#### [Directive]
Count the lines in the entries below that contain the string "Task" with its case matching exactly. Reply with that number alone.
-------- Supplied data --------
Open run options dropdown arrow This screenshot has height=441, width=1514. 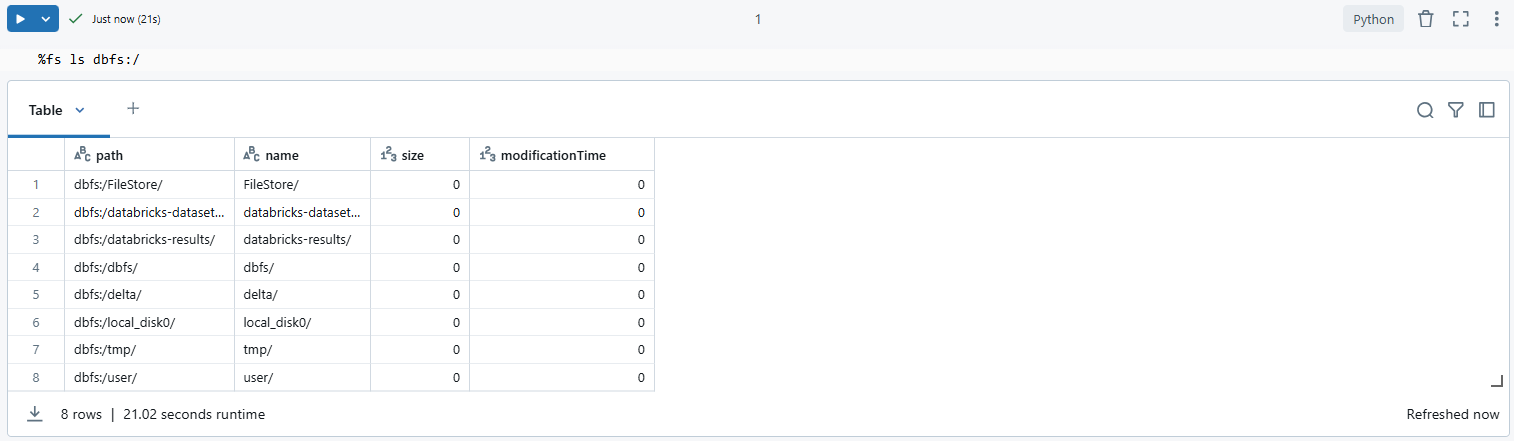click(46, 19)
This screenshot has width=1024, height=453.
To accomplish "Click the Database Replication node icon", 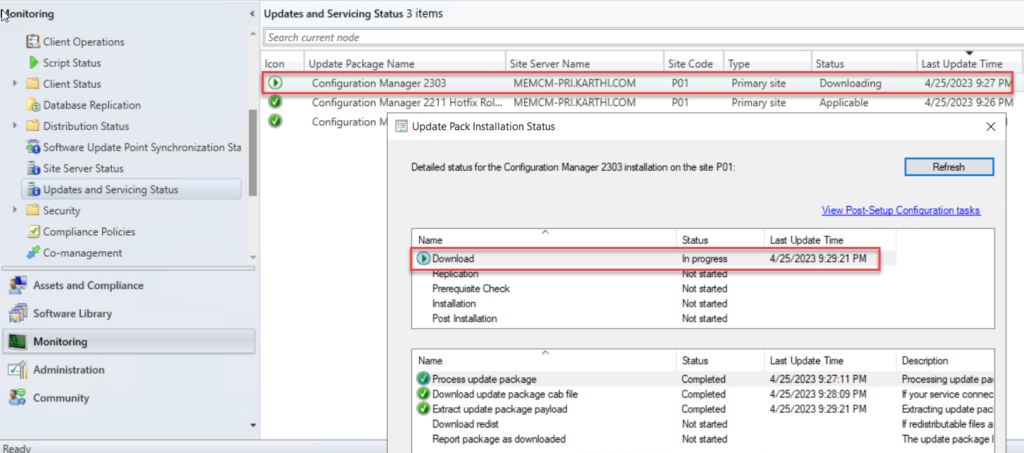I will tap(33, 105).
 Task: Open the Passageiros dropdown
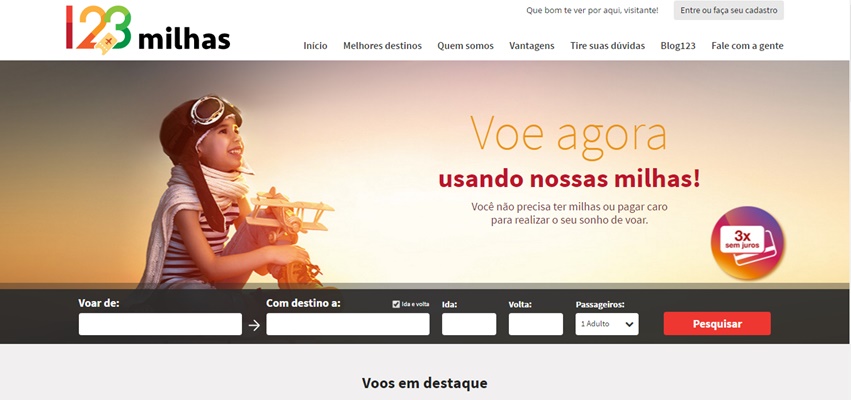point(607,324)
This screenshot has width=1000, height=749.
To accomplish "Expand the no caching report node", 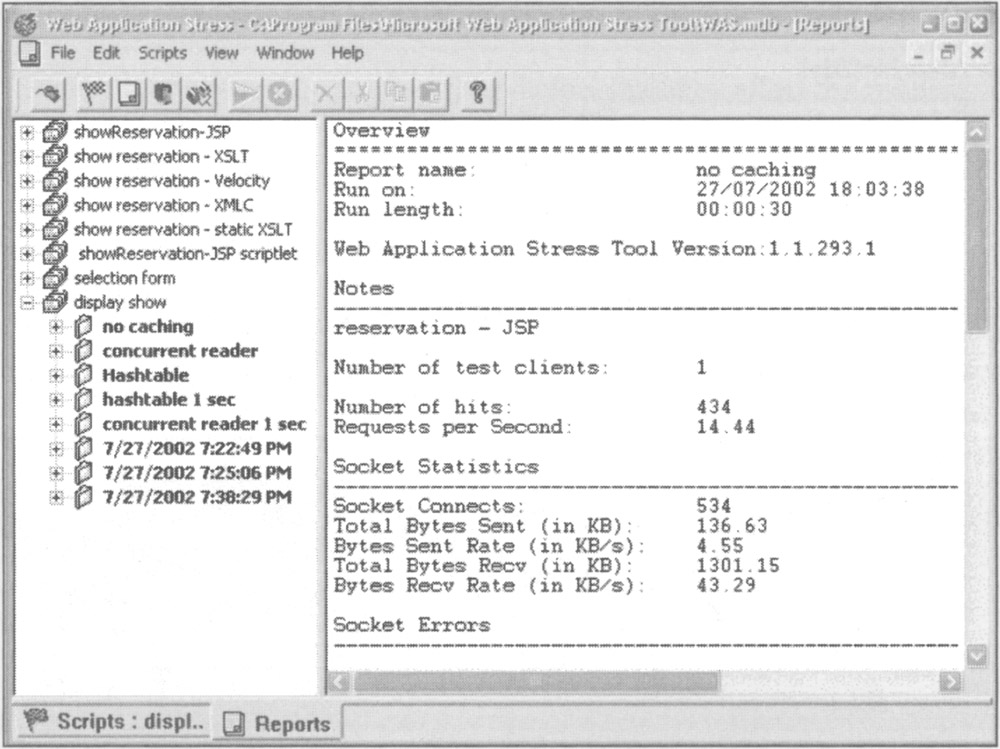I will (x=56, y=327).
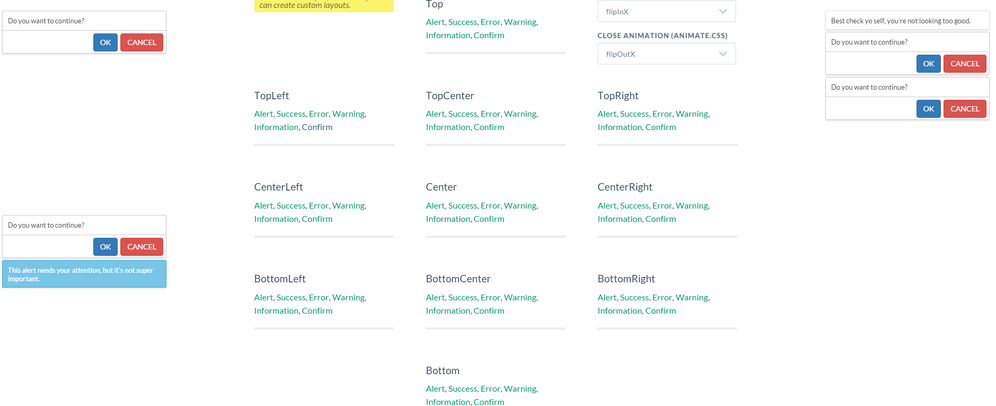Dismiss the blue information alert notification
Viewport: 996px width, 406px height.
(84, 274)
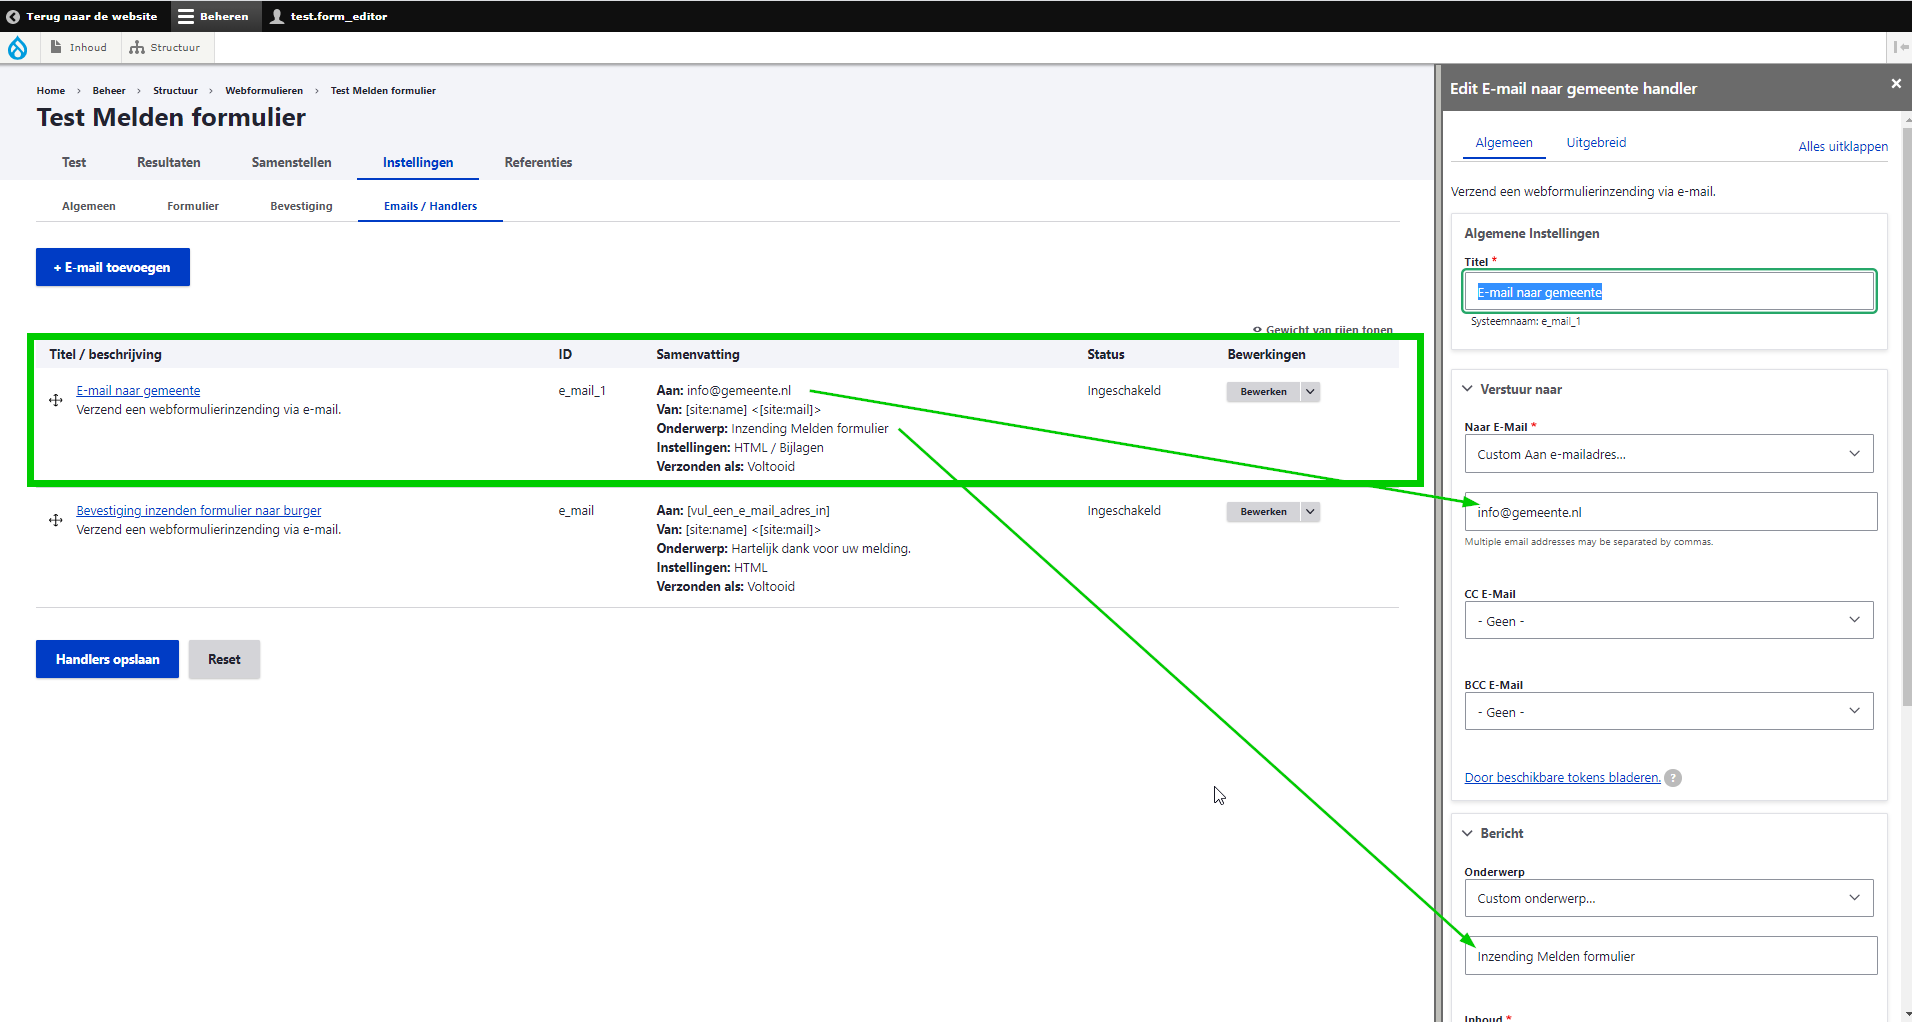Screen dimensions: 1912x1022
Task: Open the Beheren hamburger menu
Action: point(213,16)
--------
-------- Supplied data --------
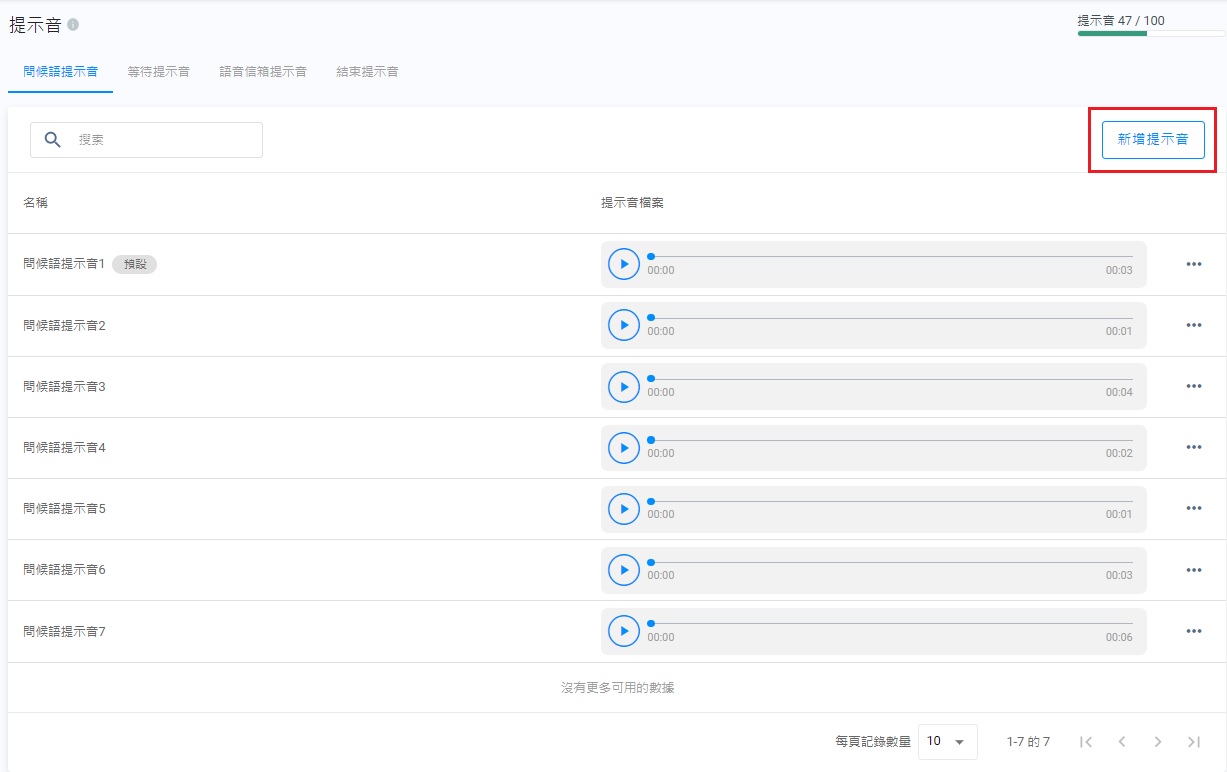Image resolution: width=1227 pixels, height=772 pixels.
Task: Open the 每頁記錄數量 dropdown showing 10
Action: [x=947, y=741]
--------
#### [Answer to this problem]
3